The Wizard Edition includes a topper showing a Quidditch match. The Collector's Edition includes an interactive Hogwarts topper with Hedwig, flying Harry, snitch, and dark mark projector, and glittering playfield.

== Design and layout ==
A central feature is the moving Hogwarts grand staircase, including changing portraits made from lenticular images. This staircase rotates, with three entrances into, and thirteen exits out of it. Dozens of iterations over several months were required to refine the design.

The back left of the game is the Quidditch upper playfield. 1:1 scale replica wands of the golden trio (Harry, Hermione, and Ron) are used to create a ramp, which leads to a three ball lock. There is a LED at the back of each wand, with a fiber optic cable leading to the other end to aid future servicing.
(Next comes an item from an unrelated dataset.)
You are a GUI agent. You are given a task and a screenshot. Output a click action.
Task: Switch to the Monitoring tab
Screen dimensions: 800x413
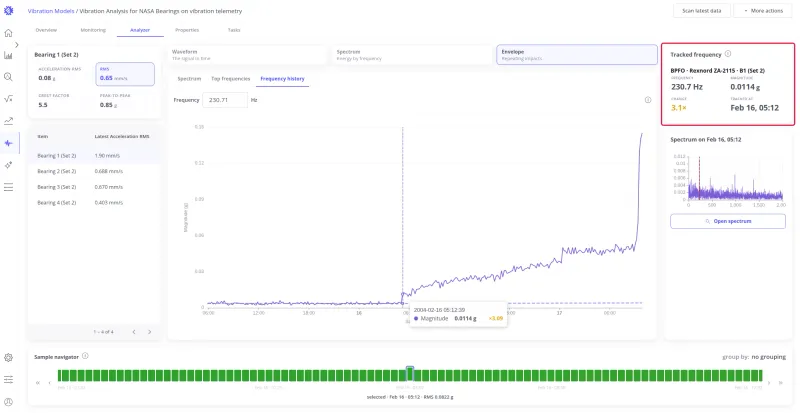(x=93, y=30)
Below a model of a Death Eater figure in the middle of the playfield is a drop target which reveals a kick-back which fires the ball back towards the player at a variable speed. The Whomping Willow tree on the pop bumpers is the most costly sculpture in the game, made of a rubberized material, with a Ford Anglia car supported by a wire underneath it.

The right outlane contains a "Protego" spell ball save mechanism.

== Gameplay ==
A new feature is the “Jersey Jack Pinball Game Changer”, an option allowing players to choose their own difficulty level for play. The player shows a QR code on an included fob to the camera in the backbox and the rules of the game change to the selected setting of easy, normal, or wizard. All versions of the game use the same gameplay.

The game is controlled with two flipper buttons, and an action button which is used to select the players choice of skillshot.

The game has a very deep ruleset. The game has two terms for each of the first six movies; for each term a series of lessons (mini-modes) is played. After completing two successive terms the player can play a Final Exam mode for that year.

There are four main multiballs: Quidditch world cup multiball, Golden trio multiball, Explore Hogwarts multiball, and Death Eater multiball. A horcrux can be collected in each by achieving a super jackpot. After achieving further objectives to collect all seven horcruxes, the final wizard mode called the "The Boy Who Lived", can be played.

There is a further multiball, "The Battle of Hogwarts", which the difficulty to start reduces over time if not started in previous games, allowing players to experience more of the game.

== Reception ==
In an early review, Pinball Mag described the game as "beautiful" and said it was well designed to fit in a standard size cabinet rather than a widebody. That same month some pinball fans noticed inconsistencies in the artwork and reported suspected AI use on pinball forums. Jersey Jack initially strongly denied the use of AI. The story was picked up by news sources, with Knapp Arcade noting that official press images differed from stills used in publicity videos, which showed defects allegedly due to AI. The artist, Jesper Abels, responded that he did use AI, but that it was only sparingly used to merge hand-crafted designs into final images. Jack Guarnieri stated that in common with the rest of the industry, they also used the 3D modeling software SolidWorks, which itself uses AI for some processes.

Kineticist ranked it as the best pinball game of 2025, praising its modes, the Quidditch area, and large amounts of video assets and callouts. The game was described as fun to play, with slight criticism for the audio design and use of AI.

Harry Potter is the most popular Jersey Jack collector's edition to date.

Like other Harry Potter properties, the game also received some criticism due to J. K. Rowling's views on gender. Although a majority of polled pinball players said that this did not influence their purchase decision, This Week in Pinball speculated that it may have been the cause behind low sales of machines designed for public use in arcades.

=== Awards ===
The game won game of the year for 2025, and best animation at the TWIPY Pinball awards.